Sambil menunggui "Snow" yang sedang menjalani proses pemotretan, Cristan menutup matanya dan merangkai ulang image Robert di dalam otaknya. Jadi, itu Robert Ferra, tangan kanan Wanda Sonata yang saat ini sedang berusaha keras untuk menjadi salah satu anggota Klan Levy. Sayangnya, otoritas kepemimpinan Klan Levy saat ini masih dipegang oleh Kakek Besar semenjak ibunya meninggal 2 tahun yang lalu dan semua orang tahu kalau Kakek Besar sama sekali tidak menyukai kehadiran wanita ular itu sejak pertama kali ia melihatnya. Cristan pun sama. Satu-satunya alasan kenapa Kakek Besar dan Cristan mau menerima kehadiran Wanda adalah karena wanita itu merupakan sahabat dekat ibunya, Arina Levy. Tapi siapa yang menyangka kalau ternyata ibunya malah meninggal dan Wanda berhasil menggantikan posisi ibunya di hati ayahnya?
Untungnya, masih ada Kakek Besar. Saat ini, Cristan memang belum mengambil tongkat kepemimpinan dari Kakeknya karena ia harus mengikuti sejumlah protocol dan aturan dasar klan yang harus ia penuhi. Tanpa itu, walaupun ia memiliki dukungan penuh dari Kakek Besar, Senat tidak akan pernah berpihak padanya.
Ok, tidak apa-apa. Sementara ini rencana pertamanya sudah berhasil.
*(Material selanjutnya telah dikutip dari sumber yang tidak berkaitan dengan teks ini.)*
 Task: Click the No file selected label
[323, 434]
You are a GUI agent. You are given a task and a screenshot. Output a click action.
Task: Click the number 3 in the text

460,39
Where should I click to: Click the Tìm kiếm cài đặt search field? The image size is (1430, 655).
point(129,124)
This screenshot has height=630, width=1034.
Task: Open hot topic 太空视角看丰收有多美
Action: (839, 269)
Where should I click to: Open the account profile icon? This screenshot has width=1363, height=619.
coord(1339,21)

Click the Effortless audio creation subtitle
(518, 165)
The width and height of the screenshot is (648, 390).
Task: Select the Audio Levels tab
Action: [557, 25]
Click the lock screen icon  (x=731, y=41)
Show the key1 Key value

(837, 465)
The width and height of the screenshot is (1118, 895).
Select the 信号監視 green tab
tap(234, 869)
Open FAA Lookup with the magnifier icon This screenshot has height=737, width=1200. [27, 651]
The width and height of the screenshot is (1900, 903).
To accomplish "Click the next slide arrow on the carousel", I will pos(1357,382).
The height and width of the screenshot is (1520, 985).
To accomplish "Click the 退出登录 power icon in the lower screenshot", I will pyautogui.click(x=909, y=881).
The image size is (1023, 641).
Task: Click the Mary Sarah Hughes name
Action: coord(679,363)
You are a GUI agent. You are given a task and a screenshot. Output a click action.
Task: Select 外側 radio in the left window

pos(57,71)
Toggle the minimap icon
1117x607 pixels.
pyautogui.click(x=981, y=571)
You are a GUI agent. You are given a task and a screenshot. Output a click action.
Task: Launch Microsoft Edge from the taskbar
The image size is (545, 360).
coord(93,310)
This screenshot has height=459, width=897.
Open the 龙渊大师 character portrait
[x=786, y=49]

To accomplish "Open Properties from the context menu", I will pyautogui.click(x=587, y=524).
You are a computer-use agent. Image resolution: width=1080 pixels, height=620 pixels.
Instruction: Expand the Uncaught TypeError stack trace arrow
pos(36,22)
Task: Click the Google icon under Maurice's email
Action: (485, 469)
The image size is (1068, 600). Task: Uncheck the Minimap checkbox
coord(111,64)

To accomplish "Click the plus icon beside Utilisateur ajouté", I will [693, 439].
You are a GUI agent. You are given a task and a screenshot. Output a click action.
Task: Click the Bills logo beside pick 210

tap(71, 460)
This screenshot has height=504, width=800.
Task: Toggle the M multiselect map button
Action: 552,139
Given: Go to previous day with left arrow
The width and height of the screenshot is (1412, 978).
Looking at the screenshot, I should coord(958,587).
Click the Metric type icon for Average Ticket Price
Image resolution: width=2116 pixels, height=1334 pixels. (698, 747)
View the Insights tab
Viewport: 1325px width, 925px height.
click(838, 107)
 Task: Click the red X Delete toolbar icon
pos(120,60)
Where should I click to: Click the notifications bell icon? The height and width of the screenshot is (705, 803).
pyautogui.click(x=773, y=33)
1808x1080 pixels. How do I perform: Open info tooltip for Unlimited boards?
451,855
Saat ini ia sudah berada di dalam Fashion Blast dan sambil mengamati keadaan, Cristan bisa menyusun rencana berikutnya untuk menghancurkan Fashion Blast dan Wanda Sonata dalam sekali tebas!
Tak lama kemudian, suara telepon genggamnya berbunyi dan membuyarkan lamunannya.
Ketika Cristan mengangkat telepon, sebuah suara menggelegar yang sangat akrab langsung menyapanya.
"APA KABARMU, NAK???? KEMANA SAJA SEKARANG? KENAPA JARANG SEKALI PULANG??"
Cristan cepat-cepat menyingkir dan mencari sebuah tempat sepi untuk menjawab telepon.
"Kakek??"
"IYA!!! INI AKU!!! MEMANGNYA SIAPA LAGI??"
Suara kakeknya yang begitu keras membuat telinganya mendenging dan terpaksa Cristan harus menjauhkan teleponnya untuk sesaat.
"Ok, aku pulang. Aku akan pulang minggu ini. Maaf, belakangan ini aku agak sibuk di kampus jadi…"
"AKU TIDAK MAU DENGAR ALASAN APA-APA LAGI!!! POKOKNYA MINGGU DEPAN KAU HARUS PULANG KE RUMAH. TITIK!!!"
Ya ampunnnnn.. orangtua ini masih saja belum berubah ya? Pikir Cristan sambil memijit keningnya. Hufttt.. baiklah, tapi tidak seperti biasanya kakeknya seperti ini. Pasti ada sebuah alasan khusus yang menyebabkan kakeknya bersikeras untuk menyuruhnya pulang.